Nella Capitale europea della cultura: Rinascimento a MATERA tra ‘400 e ‘500!

di Artemisia



Francesco Pagano (attr.) Tavola Strozzi (Veduta della città di Napoli con il ritorno della flotta aragonese dopo la battaglia di Ischia). Tempera su tavola, cm 82 x 245. Napoli, Museo di San Martino

A Matera, presso il Museo di Palazzo Lanfranchi, è in corso la mostra “Rinascimento visto da Sud. Matera, l’Italia meridionale e il Mediterraneo tra ‘400 e ‘500” a cura di Marta Ragozzino, Pierluigi Leone de Castris, Matteo Ceriana, Dora Catalano e co-prodotta dal Polo Museale della Basilicata e dalla Fondazione Matera-Basilicata 2019.
Come scrive Marta Ragozzino nel testo di presentazione del catalogo , la mostra  «affronta in primo luogo il tema del “viaggio” che, non a caso, ci porta proprio tra le sponde del Mediterraneo per raccontare in un modo diverso uno dei periodi più interessanti, ricchi e complessi della storia della cultura e delle arti. In secondo luogo uno speciale “cambiamento di prospettiva” che ci permette di guardare questo periodo, così indagato e conosciuto, da un’angolatura, invece, completamente nuova: scegliendo l’ottica del “pensiero meridiano” e sperimentando una visione che mette al centro l’Italia meridionale, nell’anno di Matera Capitale Europea della Cultura. L’idea innovativa che guida il progetto è quella di rovesciare il punto di vista tradizionale su questo decisivo periodo della storia europea, nell’ambito di un’articolata rilettura trasversale, particolarmente attenta al contesto storico e alla dialettica tra “centro e periferia”, in cui a fianco delle arti emergono necessariamente anche gli altri aspetti della cultura e del pensiero».
Una storia meridiana, fatta di contaminazioni culturali e scambi intensissimi tra le sponde del Grande Mare, in quel secolo durante il quale, con la scoperta dell’America, si è ‘allargato’ il mondo. La storia del Rinascimento italiano dimostra come e quanto questo spazio equoreo sia stato percepito come esiguo, facilmente percorribile e passibile di continui rapporti e, allo stesso tempo, avvertito come vasto, irrelato e ostile.
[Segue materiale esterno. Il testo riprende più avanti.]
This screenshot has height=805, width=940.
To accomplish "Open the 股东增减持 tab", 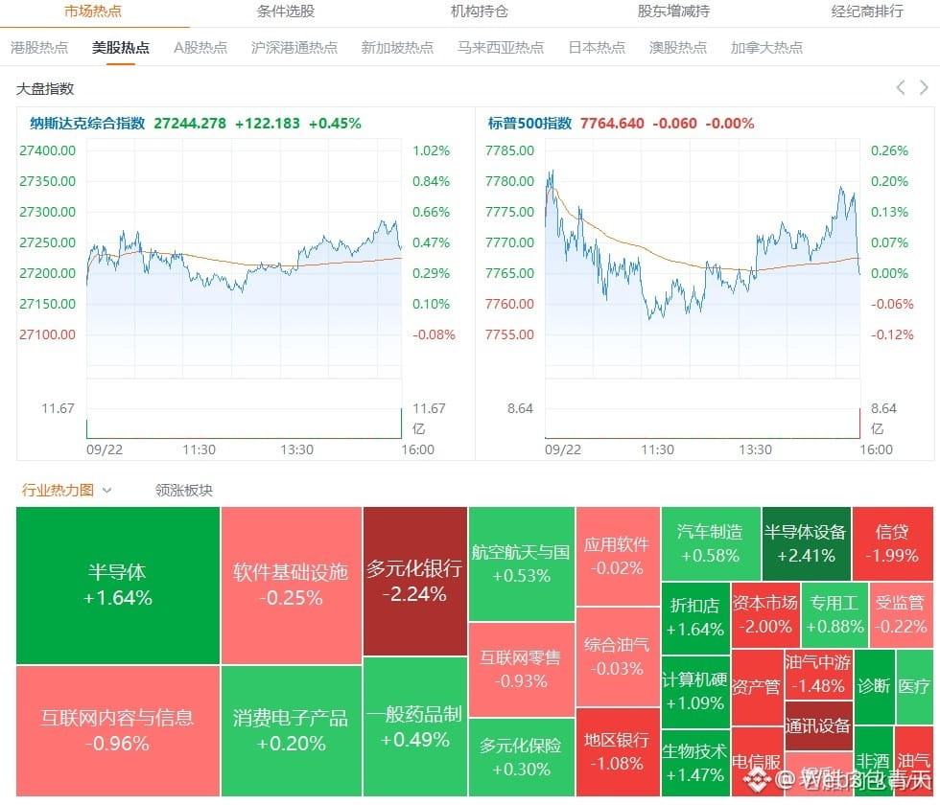I will (673, 12).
Cesare da Sesto e Girolamo da Salerno, Madonna in gloria, pannello di polittico, tempera su tavola, cm 142 x 99. Cava de' Tirreni, Museo della Badia


Jacomart Baço, San Michele, Tempera su tavola, cm 90 x 76. Reggio Emilia, Galleria Parmeggiani




Dai tempi più remoti le popolazioni hanno attraversato il mare Mediterraneo (il mare di ieri e il mare di oggi, mare che univa e che oggi separa), muovendosi da un capo all’altro, in un continuo scambio di dare e di avere.
La Basilicata, terra interna, defilata e montuosa ma affacciata su due mari, è sempre stata, a dispetto della sua orografia complicata, terra di passaggio e accoglienza, regione d’intersezione, incontro e collegamento, via di transito di popoli e culture, cerniera e non barriera: porta tra Occidente e Oriente.
In Palazzo Lanfranchi e nell’attigua chiesa del Carmine si propone una stimolante rilettura di testimonianze culturali e scientifiche le più diverse: dipinti, sculture, miniature, medaglie, oreficerie, maioliche, libri e stampe, ma anche oggetti preziosi, carte geografiche, portolani, strumenti di navigazione con l’obiettivo di mettere a fuoco una storia originale, diversa da quella sviluppata nelle grandi capitali del centro e del nord, come Firenze, Milano, Venezia, Roma, seppur continuamente interconnessa agli eventi e ai linguaggi che caratterizzarono queste capitali.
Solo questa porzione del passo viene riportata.